La MRC peut modifier de manière importante tous les aspects de la pharmacocinétique, à savoir l'absorption, la distribution, le métabolisme et l'élimination des médicaments. Ces changements peuvent conduire à l’accumulation des principes actifs dans l'organisme, augmentant ainsi le risque d'effets indésirables ou d'échec thérapeutique.

Effets sur l'absorption des médicaments

La biodisponibilité des médicaments administrés par voie orale peut considérablement baisser chez les animaux atteints de MRC. L’urémie s’accompagne fréquemment de troubles gastro-intestinaux (nausées, vomissements, œdème intestinal…) qui peuvent directement inhiber l'absorption des médicaments. L'urémie peut aussi modifier l'activité des transporteurs du médicament dans le tube digestif, entraînant ainsi une augmentation ou une diminution de l'absorption des principes actifs.

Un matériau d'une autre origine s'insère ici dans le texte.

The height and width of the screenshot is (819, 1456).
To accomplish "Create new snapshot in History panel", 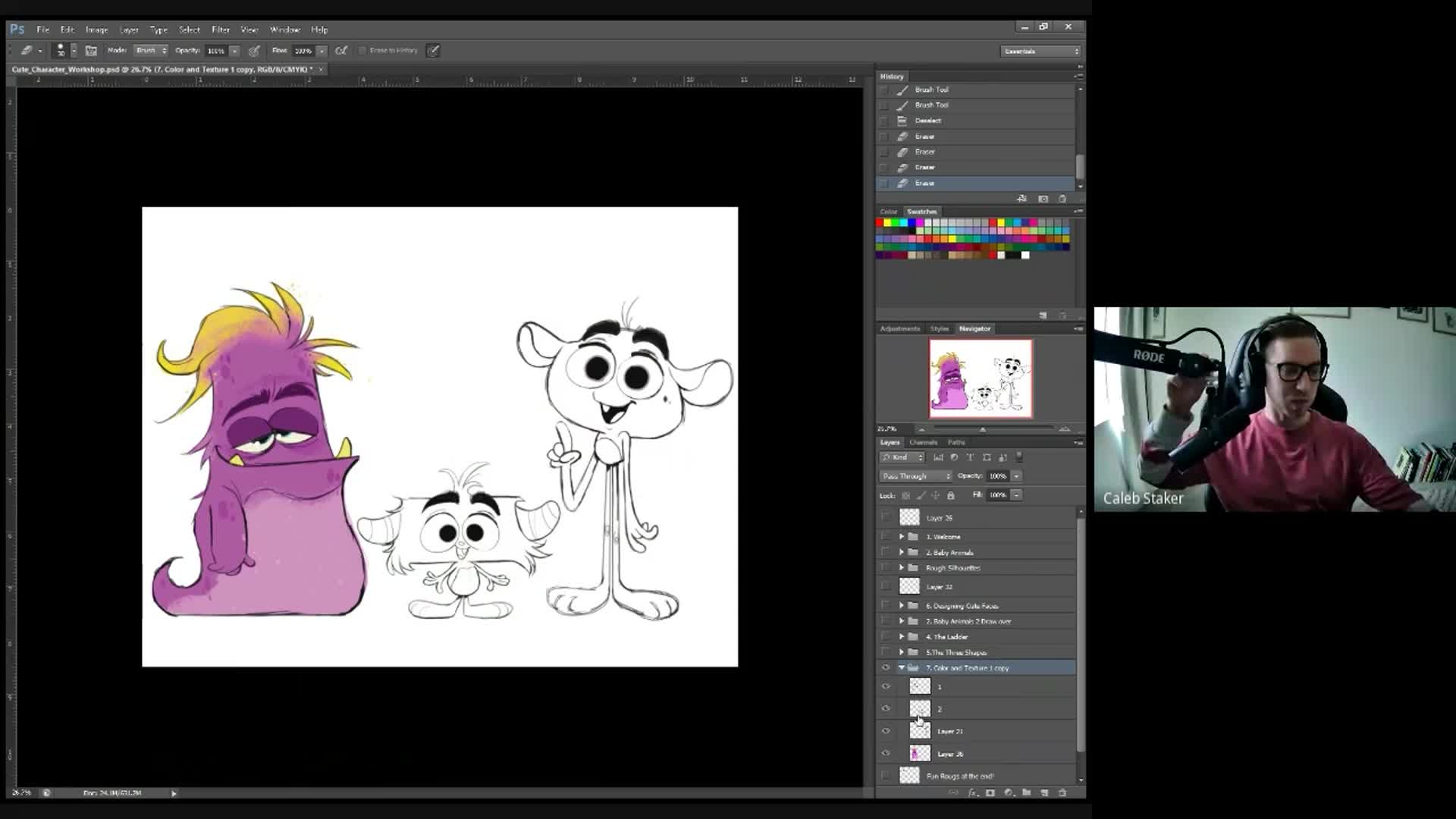I will pyautogui.click(x=1043, y=199).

Des médicaments couramment prescrits lors de MRC, tels que les chélateurs intestinaux du phosphore (exemples : carbonate de calcium, hydroxyde d'aluminium, sévélamer) peuvent se fixer sur d'autres médicaments administrés par voie orale, notamment le furosémide et la cyclosporine. Cette fixation empêche l'absorption du médicament coadministré et réduit ainsi sa disponibilité systémique.

Effets sur la distribution des médicaments

La distribution des médicaments, caractérisée par le volume de distribution (Vd), peut être considérablement modifiée lors de MRC. La déshydratation fréquemment observée chez les animaux peut par exemple faire baisser le Vd des médicaments hydrophiles et augmenter leur concentration plasmatique. À l’inverse, les états œdémateux consécutifs à une hypervolémie iatrogène et au syndrome néphrotique peuvent faire augmenter le Vd des médicaments hydrophiles : la dilution du médicament est alors responsable d’une diminution de la concentration plasmatique. Les médicaments lipophiles sont moins affectés par l’état d'hydratation de l’animal mais leurs concentrations plasmatiques peuvent augmenter chez les animaux à MRC qui possèdent de faibles réserves adipeuses.

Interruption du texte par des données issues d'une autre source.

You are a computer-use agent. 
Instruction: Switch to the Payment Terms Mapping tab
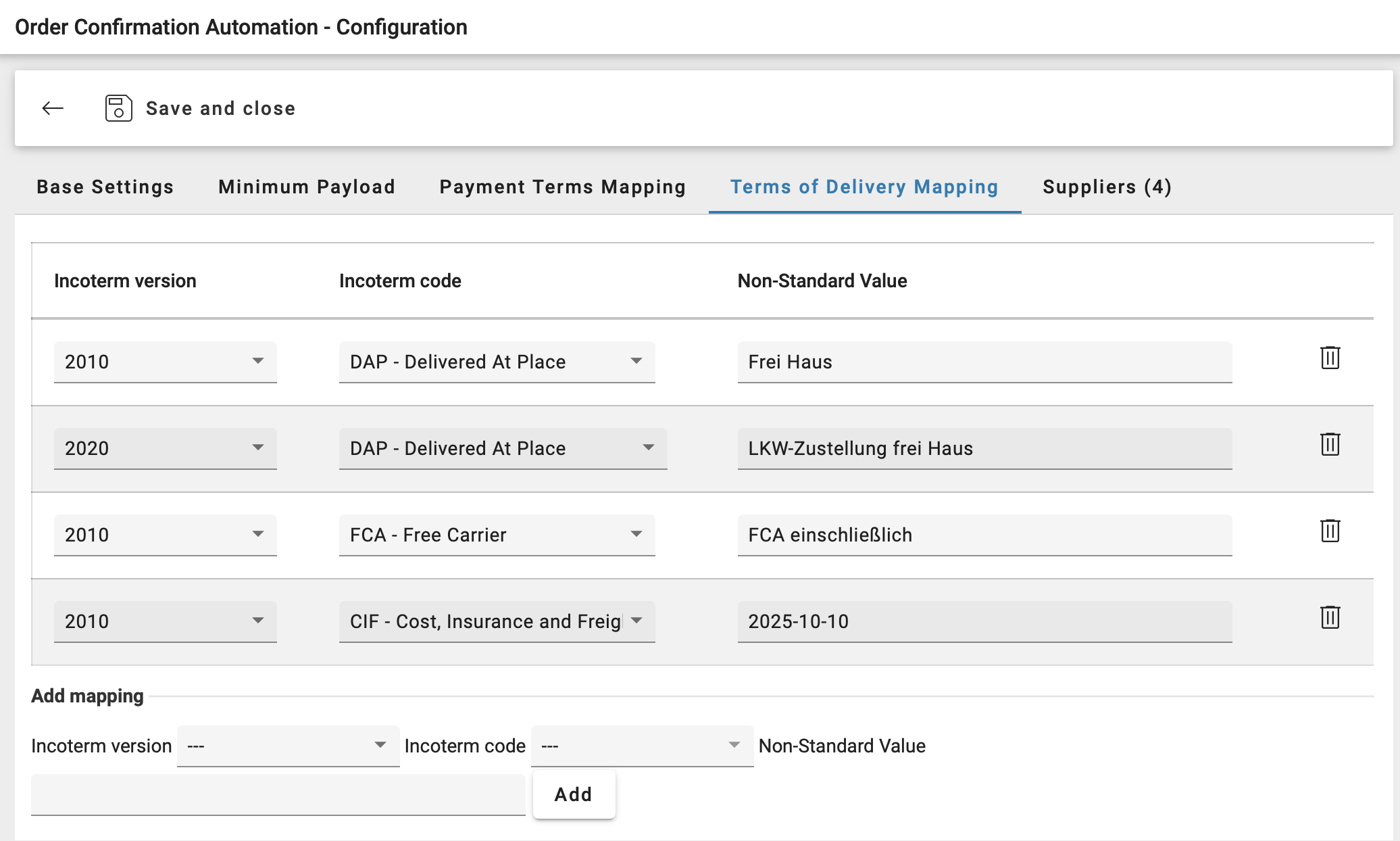tap(563, 187)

La plupart des médicaments se distribuent dans l'organisme sous forme libre (non liée) ou en se fixant à une protéine de liaison, le plus souvent l'albumine. Les toxines urémiques sont cependant susceptibles de perturber la liaison des médicaments aux protéines plasmatiques telles que l'albumine et l'alpha-1 glycoprotéine acide. Cette interférence fait augmenter la fraction libre du médicament dans la circulation. Les modifications de la fixation sur des protéines peuvent influencer l'efficacité et la toxicité du médicament car seules les formes libres sont pharmacologiquement actives et disponibles pour le métabolisme et l'élimination. Les toxines urémiques perturberont moins la distribution des médicaments qui se lient peu aux protéines, et leurs concentrations plasmatiques seront plus prévisibles.

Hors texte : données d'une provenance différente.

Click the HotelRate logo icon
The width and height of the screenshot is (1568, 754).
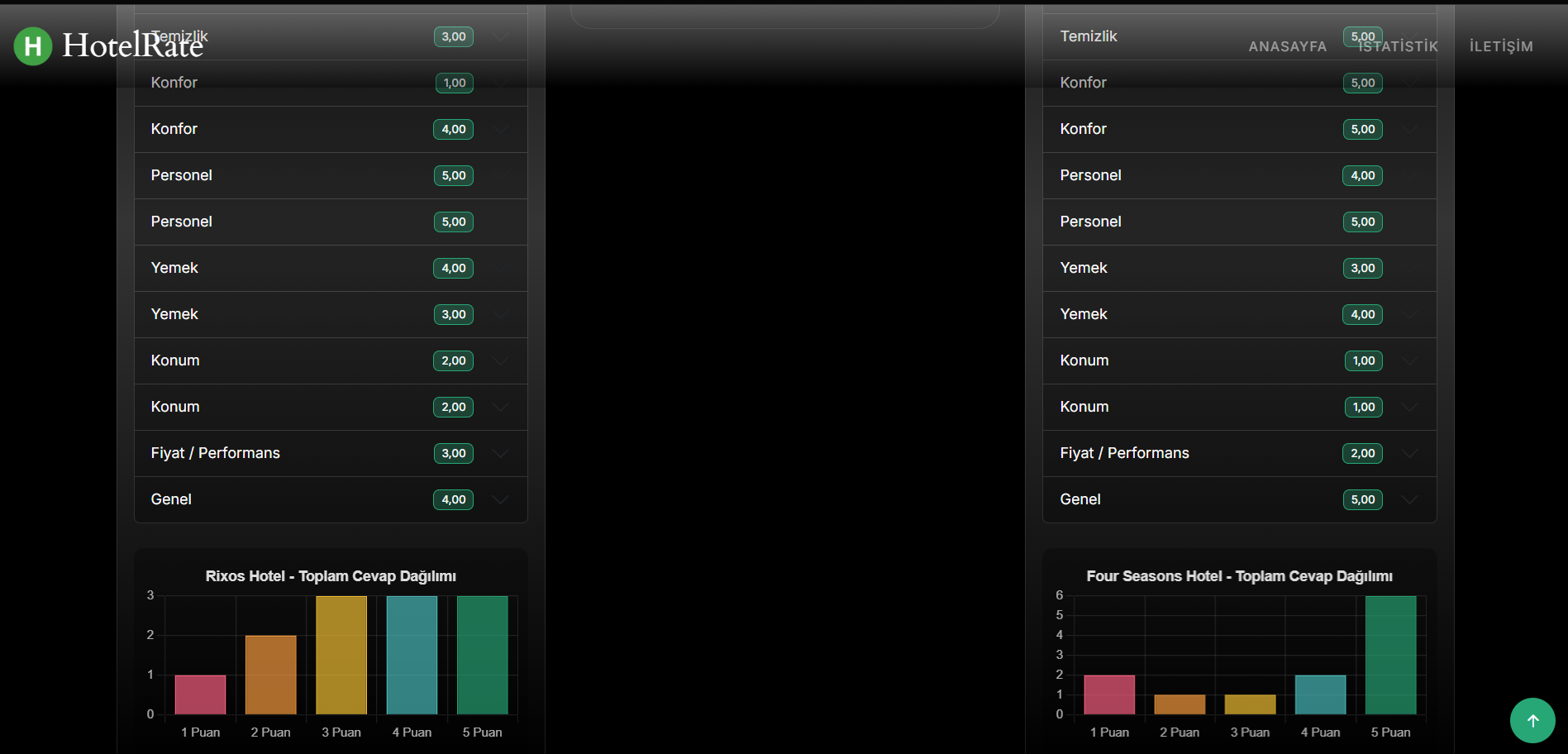coord(31,46)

Effets sur le métabolisme des médicaments

La maladie rénale peut altérer le métabolisme des médicaments, principalement en affectant l'activité enzymatique du cytochrome P450 (CYP450). Cette enzyme est surtout présente dans le foie et elle joue un rôle crucial dans la biotransformation (activation ou inactivation) de nombreux médicaments. Une réduction de l’activité du CYP450 lors de MRC peut allonger la demi-vie des médicaments et conduire à l’accumulation des molécules mères. Elle peut également faire baisser la production des métabolites actifs.

Dans certains cas, l’activation du métabolisme hépatique compense ce phénomène et permet d’augmenter la clairance des médicaments. Cependant, ce processus compensatoire est inconstant et difficile à prévoir, ce qui introduit une variabilité supplémentaire dans la pharmacocinétique des médicaments chez les patients atteints d'insuffisance rénale chronique. La régulation hépatique à la hausse pourrait potentiellement atténuer l’accumulation médicamenteuse mais son caractère imprévisible fait considérablement varier la clairance des médicaments. Il est donc difficile de standardiser les doses afin de prévenir à la fois le sous-dosage et le risque de toxicité. 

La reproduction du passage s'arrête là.